This award supports the participation of US-based researchers in a series of workshops to be held in Montreal on various topics in the theory of numbers. This is a subject that has seen a major breakthrough and subsequent remarkable progress during 2013. The major breakthrough established that the set of prime numbers have small gaps between them infinitely often. To date it is now known that there are infinitely many primes for which the next prime is at most 270 larger. This is not the case for other naturally occurring sequences of numbers; for example, the squares do not have small gaps infinitely often.
The series of workshops will take stock of the broad range of recent developments in the field and will catalyze further progress. This award will help bring junior US mathematicians (students, postdoctoral fellows, and other young researchers with limited access to resources) to the Centre de Recherches Mathematiques (CRM) in Montreal to participate in four workshops in Fall 2014 on the following topics: -- Statistics and number theory, September 15-19, 2014 (www.crm.umontreal.ca/act/theme/theme_2014_2_en/stats_e.php): A better understanding of the distribution of important statistics in the study of arithmetic objects; -- Additive combinatorics and expanders, October 6-10, 2014 (www.crm.umontreal.ca/act/theme/theme_2014_2_en/combinatoire_e.php): A vibrant subject in pure mathematics today, with fundamental recent breakthroughs on prime k-tuples, and group expansion properties; -- Counting arithmetic objects, ranks of elliptic curves, November 10-14, 2014 (www.crm.umontreal.ca/act/theme/theme_2014_2_en/counting_e.php): The inaugural meeting on the latest developments stemming from the ideas of Manjul Bhargava; -- New approaches in probabilistic and multiplicative number theory, December 8-12, 2014 (www.crm.umontreal.ca/act/theme/theme_2014_2_en/nombres_e.php): An area with an exciting renaissance, led by extraordinary recent work on primes and fragmentation, moments of the Riemann zeta function, and better understanding of running times of algorithms.
These subjects are hot topics in number theory of a broad scope. The meetings will provide opportunities for junior US researchers to interact with the leading researchers in the world in their field. Developments in Manjul Bhargava's methods have largely been well understood only by his students and a few others; with a summer school at the CRM preceding this focused year and these workshops, many more people will be included and have an opportunity to learn these techniques. The meeting in additive combinatorics follows a mini-school at the Institute for Mathematics and its Applications, and this workshop will give junior researchers a chance to present their work in front of leaders in the field, with the goal of these interactions leading to long-term working relationships.
Number theory enjoys a privileged position within Mathematics as a fertile source of fundamental questions.
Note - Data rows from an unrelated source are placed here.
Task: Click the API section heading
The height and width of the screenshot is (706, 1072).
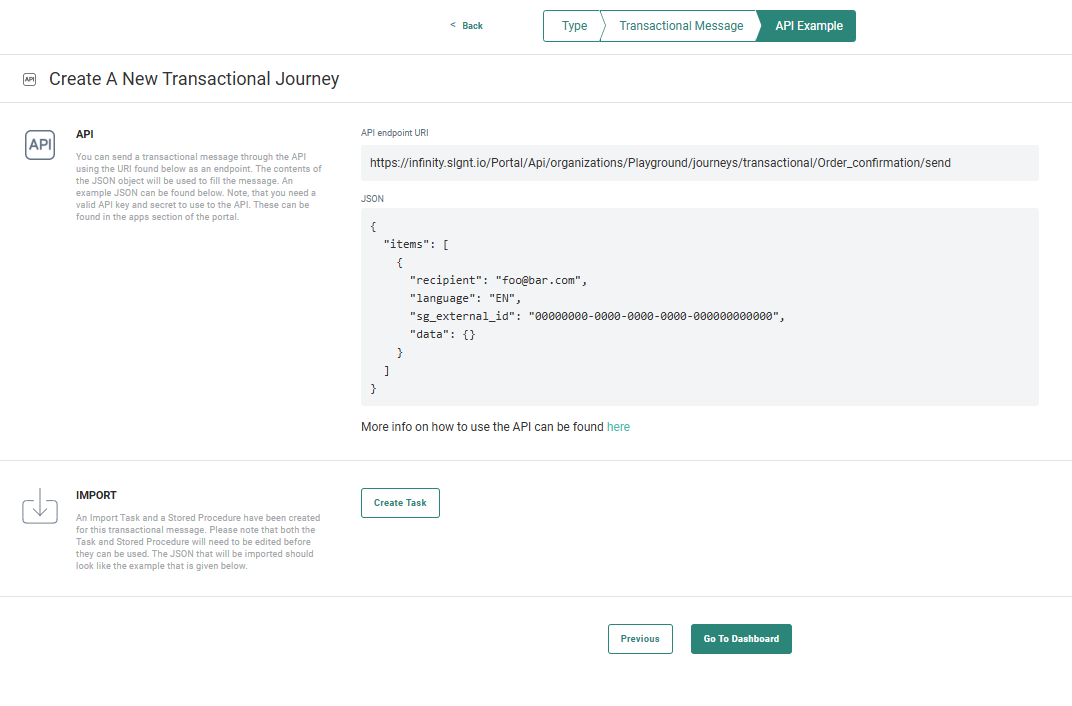Action: [85, 133]
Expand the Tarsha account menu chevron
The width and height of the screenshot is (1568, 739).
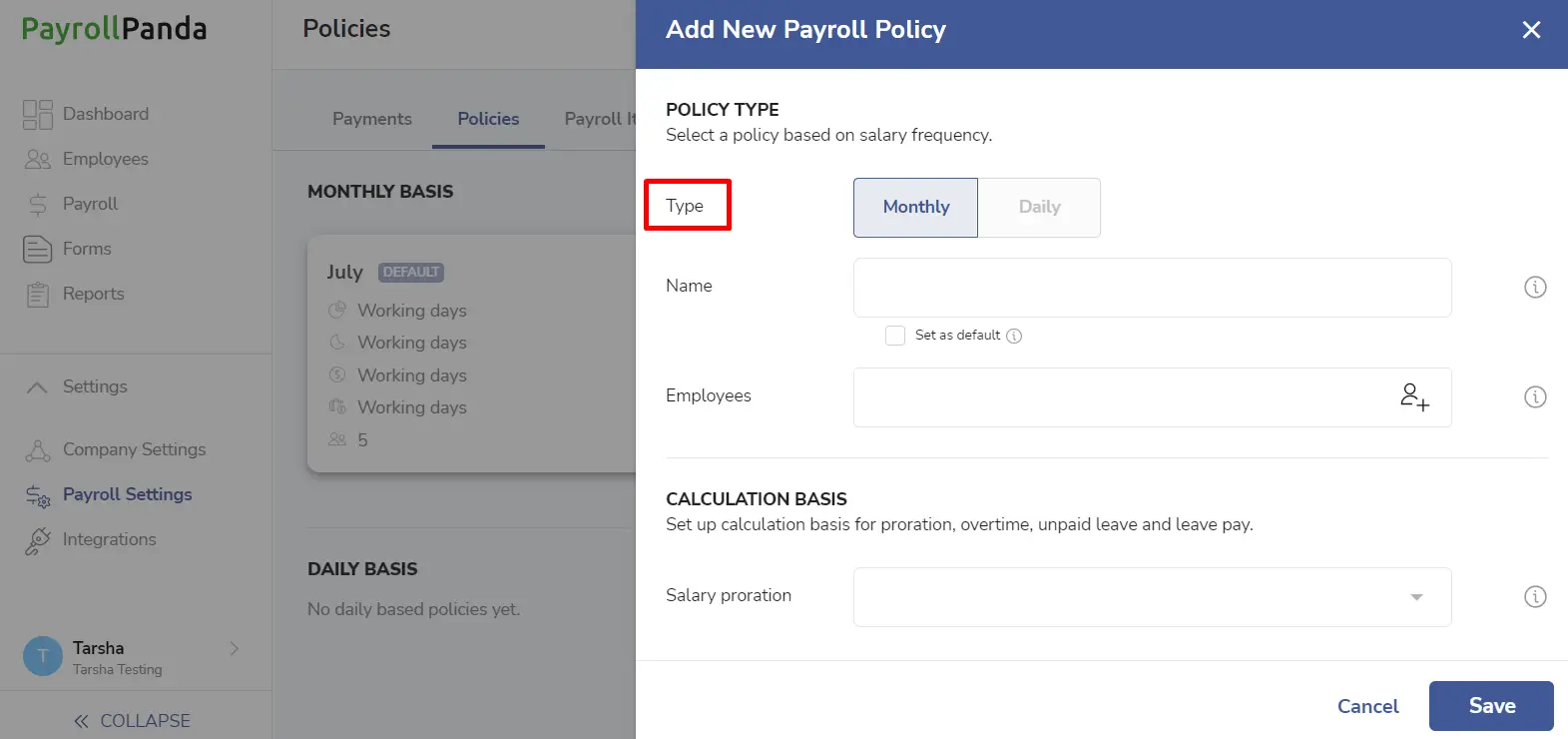click(x=235, y=649)
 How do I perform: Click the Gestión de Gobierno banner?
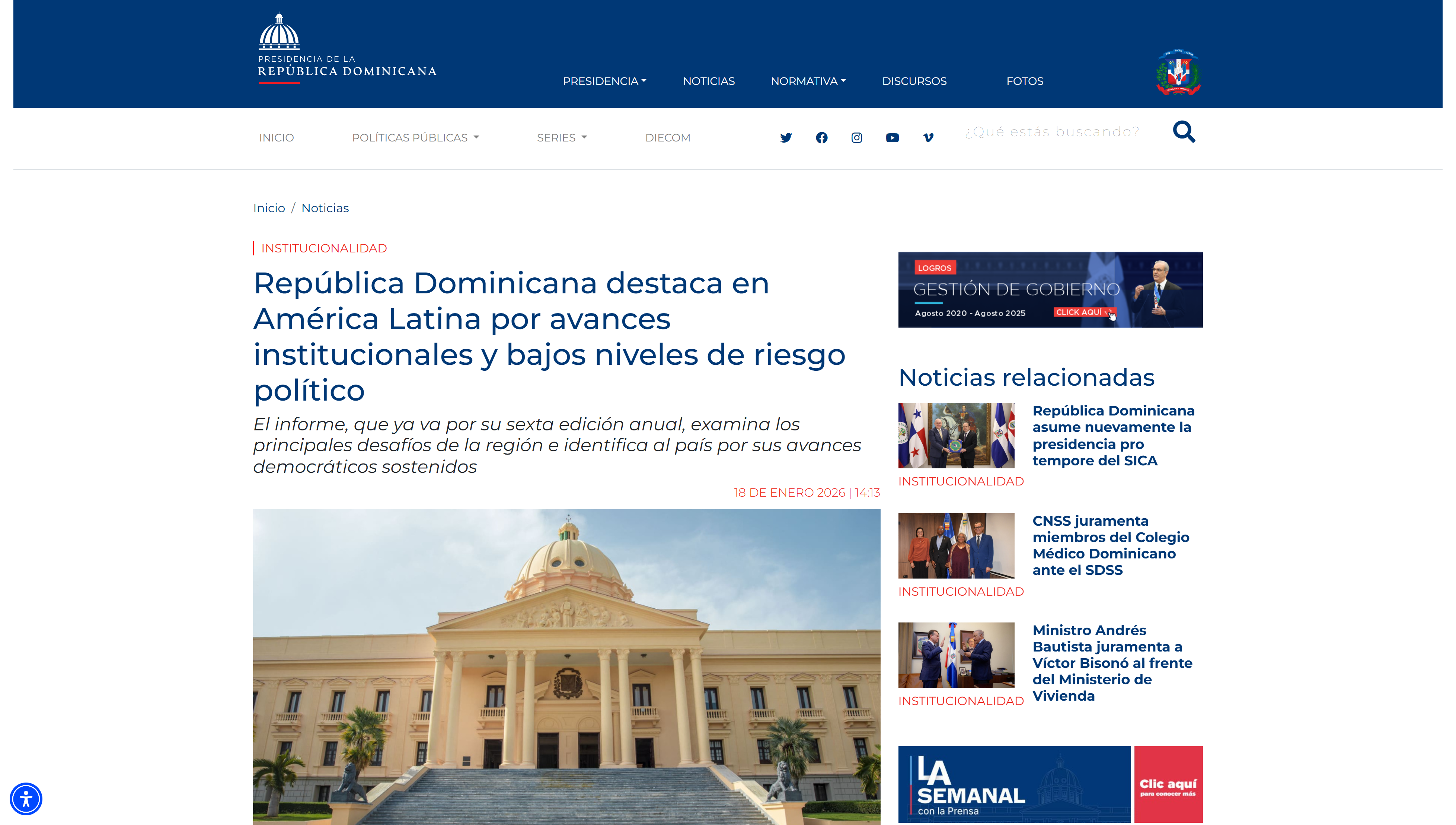[1050, 290]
Among the seven Millenium problems listed by the Clay Institute, no less than three--the Birch and Swinnerton-Dyer conjecture, the Hodge conjecture, and the Riemann hypothesis--were handed down by the Queen of Mathematics. Even by the standards of a subject that has remained vibrant since the days of Fermat and Gauss, the last two decades have witnessed a real golden age. Number theory has also spurred the growth of a wide array of new techniques in other areas of mathematics. In the academic year 2014-2015, a Thematic Year in number theory at the Centre de Recherches Mathematiques (CRM) in Montreal took stock of the most recent developments to emerge from this prolonged spate of activity (www.crm.umontreal.ca/Number2014/), with a focus on hot topics in the area. Support from NSF brought junior US mathematicians (students, postdoctoral fellows, and other young researchers with limited access to resources) to participate in four workshops in Fall 2014. These meetings gave the opportunity for junior US researchers to interact with the leading researchers in the world in their field. One goal for this series of conferences was to broaden participation by young participants, to encourage them to build connections with people from all over the world, and in particular to further existing relationships between researchers in the US and Canada. Talks and presentations were made accessible to students, building on knowledge gained at a summer school held at the CRM.